-- START Page excerpt --

Author: Verónica González López

Dissertation Title: Spanish Clitic Climbing 

Linguistic Field(s): Morphology
                     Syntax

Subject Language(s): Asturian (ast)
                     Italian (ita)
                     Portuguese (por)
                     Spanish (spa)


Dissertation Director(s):
Almeida Jacqueline Toribio
Barbara Bullock
Marie Gillette
Karlos Arregi
John Lipski

Dissertation Abstract:

This dissertation focuses on the study of direct object clitics and clitic
climbing structures in Spanish. Clitic pronouns in the Romance languages
have long occupied the interests of generative linguists. In the field of
morpho-syntax there exists a rich body of literature on the nature and
distribution of object clitic pronouns in Romance, addressing a diversity
of questions, among these, whether clitic pronouns behave as independent
words or bound morphemes, and how and where they are to be represented in
the grammatical structure of a sentence. The answers to such questions have
had implications for the advancement of theories and models in other fields
of study, such as language contact and language acquisition. To date,
French and Italian have been the primary focus of attention in research
addressing clitic pronouns; the facts of Spanish have gone largely
unexamined. Redressing this oversight, the present project examines data on
the placement of pronouns across dialects of Spanish. The findings will
afford a more complete account of clitic pronouns in Romance than is
available in the extant literature and contribute to theories of syntactic
micro-variation.

-- END Page excerpt --

* **Do this**:
Write out the stretch of the dissertation abstract from "Dissertation Title: Spanish" through "Portuguese (por)", keeping every word as it appears.

-- START Given information --

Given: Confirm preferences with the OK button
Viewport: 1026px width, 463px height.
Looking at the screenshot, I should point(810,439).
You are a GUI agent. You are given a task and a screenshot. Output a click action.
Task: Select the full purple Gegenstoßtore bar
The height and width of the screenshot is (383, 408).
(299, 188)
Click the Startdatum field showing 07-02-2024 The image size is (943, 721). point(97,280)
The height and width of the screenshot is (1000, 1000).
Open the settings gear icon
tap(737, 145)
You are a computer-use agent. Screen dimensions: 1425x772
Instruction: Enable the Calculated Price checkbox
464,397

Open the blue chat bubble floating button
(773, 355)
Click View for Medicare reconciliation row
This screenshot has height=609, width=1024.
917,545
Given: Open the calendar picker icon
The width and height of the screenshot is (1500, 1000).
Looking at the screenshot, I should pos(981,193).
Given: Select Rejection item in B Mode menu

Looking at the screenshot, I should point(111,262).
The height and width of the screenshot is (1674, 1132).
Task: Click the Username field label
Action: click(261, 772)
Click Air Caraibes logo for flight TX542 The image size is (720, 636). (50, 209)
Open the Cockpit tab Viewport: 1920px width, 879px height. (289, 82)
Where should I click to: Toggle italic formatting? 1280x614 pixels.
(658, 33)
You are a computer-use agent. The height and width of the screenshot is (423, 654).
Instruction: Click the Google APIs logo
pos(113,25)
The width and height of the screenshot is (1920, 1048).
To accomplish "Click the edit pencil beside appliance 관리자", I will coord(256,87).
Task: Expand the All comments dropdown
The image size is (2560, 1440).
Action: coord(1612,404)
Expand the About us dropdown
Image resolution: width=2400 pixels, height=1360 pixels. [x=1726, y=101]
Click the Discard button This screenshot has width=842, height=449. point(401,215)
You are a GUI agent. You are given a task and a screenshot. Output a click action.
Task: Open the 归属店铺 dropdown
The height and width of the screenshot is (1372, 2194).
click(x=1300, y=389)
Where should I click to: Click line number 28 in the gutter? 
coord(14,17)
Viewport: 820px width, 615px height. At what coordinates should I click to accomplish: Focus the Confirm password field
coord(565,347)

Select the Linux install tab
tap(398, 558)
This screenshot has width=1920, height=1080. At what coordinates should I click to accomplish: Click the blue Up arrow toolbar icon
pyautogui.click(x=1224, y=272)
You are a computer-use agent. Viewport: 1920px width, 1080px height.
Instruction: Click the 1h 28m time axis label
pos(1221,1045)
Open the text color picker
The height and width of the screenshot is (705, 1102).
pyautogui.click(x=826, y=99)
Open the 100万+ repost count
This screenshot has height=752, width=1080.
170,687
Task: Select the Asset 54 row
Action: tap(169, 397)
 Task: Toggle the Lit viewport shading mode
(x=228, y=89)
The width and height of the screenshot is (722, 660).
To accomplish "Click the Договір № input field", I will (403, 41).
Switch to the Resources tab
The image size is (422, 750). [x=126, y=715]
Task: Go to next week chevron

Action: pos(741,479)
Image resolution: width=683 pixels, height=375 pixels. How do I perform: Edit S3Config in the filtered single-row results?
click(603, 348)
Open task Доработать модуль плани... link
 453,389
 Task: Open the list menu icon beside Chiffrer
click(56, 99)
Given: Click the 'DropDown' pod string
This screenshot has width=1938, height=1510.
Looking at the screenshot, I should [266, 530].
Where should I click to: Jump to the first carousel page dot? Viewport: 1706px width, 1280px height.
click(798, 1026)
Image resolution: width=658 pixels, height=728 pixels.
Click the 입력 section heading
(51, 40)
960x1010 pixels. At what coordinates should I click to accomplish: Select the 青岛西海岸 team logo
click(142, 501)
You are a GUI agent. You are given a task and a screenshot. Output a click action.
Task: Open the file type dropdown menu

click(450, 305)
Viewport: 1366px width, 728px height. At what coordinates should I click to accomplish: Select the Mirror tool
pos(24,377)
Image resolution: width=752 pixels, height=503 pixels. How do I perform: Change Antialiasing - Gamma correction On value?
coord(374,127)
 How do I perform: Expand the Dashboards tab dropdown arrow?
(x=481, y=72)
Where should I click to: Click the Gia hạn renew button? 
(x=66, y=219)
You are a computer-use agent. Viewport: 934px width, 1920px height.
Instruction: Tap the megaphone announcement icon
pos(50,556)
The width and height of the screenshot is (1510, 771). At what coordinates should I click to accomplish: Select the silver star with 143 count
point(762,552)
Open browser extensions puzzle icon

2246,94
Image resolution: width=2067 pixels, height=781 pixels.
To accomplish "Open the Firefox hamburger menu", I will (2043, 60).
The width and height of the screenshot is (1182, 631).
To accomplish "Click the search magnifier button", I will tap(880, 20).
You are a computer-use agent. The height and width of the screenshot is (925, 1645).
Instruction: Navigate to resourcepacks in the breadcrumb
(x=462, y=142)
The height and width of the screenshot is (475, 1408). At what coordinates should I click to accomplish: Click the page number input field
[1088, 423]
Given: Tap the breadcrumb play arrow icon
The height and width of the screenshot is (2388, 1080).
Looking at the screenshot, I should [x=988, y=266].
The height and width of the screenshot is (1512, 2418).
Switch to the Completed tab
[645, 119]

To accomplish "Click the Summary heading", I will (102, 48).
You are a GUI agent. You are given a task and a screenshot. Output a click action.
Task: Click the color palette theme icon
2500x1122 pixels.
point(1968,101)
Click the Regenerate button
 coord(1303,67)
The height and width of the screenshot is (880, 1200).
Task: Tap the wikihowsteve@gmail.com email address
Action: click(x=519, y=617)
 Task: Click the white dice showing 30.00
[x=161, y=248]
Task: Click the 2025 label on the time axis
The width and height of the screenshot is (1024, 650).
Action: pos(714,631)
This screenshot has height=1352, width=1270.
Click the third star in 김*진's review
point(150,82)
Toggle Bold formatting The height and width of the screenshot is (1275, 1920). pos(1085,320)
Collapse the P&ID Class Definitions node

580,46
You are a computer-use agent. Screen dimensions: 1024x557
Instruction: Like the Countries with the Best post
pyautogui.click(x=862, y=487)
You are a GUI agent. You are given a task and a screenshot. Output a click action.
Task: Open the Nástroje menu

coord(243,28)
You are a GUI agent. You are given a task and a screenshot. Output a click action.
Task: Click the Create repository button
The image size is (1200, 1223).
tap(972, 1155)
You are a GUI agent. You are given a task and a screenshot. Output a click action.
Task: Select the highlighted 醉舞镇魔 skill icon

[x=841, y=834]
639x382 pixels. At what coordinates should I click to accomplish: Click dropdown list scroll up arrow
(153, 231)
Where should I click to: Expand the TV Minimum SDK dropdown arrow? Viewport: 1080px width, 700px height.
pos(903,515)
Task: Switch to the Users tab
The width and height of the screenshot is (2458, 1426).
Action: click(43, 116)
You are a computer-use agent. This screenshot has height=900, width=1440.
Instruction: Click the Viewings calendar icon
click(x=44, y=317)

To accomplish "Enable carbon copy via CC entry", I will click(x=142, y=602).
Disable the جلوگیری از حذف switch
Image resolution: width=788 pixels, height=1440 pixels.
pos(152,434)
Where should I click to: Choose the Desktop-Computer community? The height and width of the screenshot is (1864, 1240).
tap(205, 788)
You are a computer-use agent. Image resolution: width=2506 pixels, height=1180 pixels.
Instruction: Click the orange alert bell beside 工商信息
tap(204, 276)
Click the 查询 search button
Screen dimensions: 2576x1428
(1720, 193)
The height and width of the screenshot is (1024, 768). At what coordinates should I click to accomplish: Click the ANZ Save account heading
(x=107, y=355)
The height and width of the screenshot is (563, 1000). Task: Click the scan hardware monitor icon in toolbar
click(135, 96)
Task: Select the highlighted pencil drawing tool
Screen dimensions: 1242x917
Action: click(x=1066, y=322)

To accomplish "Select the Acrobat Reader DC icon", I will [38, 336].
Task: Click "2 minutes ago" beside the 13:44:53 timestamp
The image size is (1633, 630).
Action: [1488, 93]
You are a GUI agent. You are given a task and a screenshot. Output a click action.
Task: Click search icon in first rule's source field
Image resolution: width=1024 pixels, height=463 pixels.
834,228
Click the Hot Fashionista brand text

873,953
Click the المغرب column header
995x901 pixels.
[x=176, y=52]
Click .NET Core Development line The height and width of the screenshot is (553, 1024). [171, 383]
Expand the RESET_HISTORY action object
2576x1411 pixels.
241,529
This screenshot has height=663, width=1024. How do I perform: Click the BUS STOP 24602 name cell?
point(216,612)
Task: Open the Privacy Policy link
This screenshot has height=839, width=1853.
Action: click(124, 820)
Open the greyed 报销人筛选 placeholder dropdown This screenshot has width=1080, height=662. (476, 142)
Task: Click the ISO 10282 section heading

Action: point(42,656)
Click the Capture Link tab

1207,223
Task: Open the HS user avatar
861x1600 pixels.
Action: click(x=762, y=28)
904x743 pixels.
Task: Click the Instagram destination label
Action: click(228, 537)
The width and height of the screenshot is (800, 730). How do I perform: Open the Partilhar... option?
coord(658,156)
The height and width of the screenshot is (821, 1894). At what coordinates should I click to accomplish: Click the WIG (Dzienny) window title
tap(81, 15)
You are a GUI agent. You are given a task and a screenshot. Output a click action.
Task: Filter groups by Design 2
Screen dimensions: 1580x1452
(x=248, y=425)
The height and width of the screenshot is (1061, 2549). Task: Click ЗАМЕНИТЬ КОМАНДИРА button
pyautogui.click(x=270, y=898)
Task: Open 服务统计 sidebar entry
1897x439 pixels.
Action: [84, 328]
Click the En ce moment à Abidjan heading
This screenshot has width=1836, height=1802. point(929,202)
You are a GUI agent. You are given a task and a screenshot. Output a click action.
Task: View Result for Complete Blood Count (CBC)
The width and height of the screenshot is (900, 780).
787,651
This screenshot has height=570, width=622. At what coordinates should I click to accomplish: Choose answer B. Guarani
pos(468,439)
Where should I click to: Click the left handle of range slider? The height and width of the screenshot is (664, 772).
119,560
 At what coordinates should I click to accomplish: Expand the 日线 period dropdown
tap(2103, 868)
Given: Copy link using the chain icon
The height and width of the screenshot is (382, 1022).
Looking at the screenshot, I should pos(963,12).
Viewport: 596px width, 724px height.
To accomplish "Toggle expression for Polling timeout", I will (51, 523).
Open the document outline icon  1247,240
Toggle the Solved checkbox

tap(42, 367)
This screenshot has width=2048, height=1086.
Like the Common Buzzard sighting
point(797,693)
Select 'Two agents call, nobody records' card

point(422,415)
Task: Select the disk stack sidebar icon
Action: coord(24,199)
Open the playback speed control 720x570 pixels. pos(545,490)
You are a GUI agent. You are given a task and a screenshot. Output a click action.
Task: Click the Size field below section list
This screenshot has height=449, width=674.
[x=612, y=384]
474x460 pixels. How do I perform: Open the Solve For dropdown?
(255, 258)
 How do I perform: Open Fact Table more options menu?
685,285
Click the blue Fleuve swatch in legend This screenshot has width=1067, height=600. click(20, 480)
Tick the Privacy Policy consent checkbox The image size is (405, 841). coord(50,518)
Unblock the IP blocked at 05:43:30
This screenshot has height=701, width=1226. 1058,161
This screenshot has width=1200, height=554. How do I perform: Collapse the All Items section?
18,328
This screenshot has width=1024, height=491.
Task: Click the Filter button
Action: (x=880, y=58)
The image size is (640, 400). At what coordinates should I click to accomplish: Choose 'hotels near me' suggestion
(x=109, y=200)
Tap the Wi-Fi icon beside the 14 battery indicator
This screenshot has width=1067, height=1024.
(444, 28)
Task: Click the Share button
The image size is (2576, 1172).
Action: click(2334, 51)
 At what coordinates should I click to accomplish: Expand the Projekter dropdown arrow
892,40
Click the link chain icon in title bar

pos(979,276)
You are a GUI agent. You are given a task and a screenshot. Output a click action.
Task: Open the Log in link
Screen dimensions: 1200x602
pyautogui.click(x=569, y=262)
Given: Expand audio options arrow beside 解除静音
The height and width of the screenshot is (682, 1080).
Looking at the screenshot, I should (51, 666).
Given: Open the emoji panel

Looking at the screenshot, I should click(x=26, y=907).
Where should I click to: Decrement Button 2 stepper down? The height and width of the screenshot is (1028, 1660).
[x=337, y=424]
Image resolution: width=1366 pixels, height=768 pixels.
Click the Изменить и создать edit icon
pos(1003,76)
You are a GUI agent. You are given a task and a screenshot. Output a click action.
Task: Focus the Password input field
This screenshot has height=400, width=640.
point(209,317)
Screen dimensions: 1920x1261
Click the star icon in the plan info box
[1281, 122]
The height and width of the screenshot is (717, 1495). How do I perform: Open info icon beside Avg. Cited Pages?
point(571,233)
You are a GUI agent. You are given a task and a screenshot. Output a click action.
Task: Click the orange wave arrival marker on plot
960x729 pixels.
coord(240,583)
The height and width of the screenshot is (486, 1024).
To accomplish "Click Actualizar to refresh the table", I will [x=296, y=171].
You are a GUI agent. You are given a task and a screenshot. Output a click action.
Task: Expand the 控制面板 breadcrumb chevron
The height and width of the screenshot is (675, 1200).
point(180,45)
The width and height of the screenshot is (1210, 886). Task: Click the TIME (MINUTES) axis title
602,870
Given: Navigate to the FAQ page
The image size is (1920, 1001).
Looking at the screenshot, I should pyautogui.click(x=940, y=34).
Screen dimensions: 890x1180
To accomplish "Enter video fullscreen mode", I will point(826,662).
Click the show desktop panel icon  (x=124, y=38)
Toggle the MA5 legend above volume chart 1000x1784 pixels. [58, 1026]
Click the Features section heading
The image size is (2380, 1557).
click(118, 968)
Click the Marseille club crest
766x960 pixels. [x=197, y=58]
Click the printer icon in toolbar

-- END Given information --

* **Worked answer**:
Dissertation Title: Spanish Clitic Climbing 

Linguistic Field(s): Morphology
                     Syntax

Subject Language(s): Asturian (ast)
                     Italian (ita)
                     Portuguese (por)